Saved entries
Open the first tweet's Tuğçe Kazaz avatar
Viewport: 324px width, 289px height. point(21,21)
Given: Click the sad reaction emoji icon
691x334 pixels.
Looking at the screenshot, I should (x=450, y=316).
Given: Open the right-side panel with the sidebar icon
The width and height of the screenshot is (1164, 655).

--

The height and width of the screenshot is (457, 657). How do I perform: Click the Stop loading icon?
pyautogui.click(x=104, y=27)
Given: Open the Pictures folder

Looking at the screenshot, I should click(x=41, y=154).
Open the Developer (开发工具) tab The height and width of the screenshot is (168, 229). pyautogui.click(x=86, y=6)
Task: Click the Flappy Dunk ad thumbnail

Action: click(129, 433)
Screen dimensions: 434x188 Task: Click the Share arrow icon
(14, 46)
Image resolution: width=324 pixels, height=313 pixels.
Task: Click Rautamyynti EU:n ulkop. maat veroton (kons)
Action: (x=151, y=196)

Assignment
Out of the entries above, write out only the lines between the line holding "691x334 pixels." and the line holding "The width and", inclusive, each exactly as given.

Result below
691x334 pixels.
Looking at the screenshot, I should (x=450, y=316).
Given: Open the right-side panel with the sidebar icon
The width and height of the screenshot is (1164, 655).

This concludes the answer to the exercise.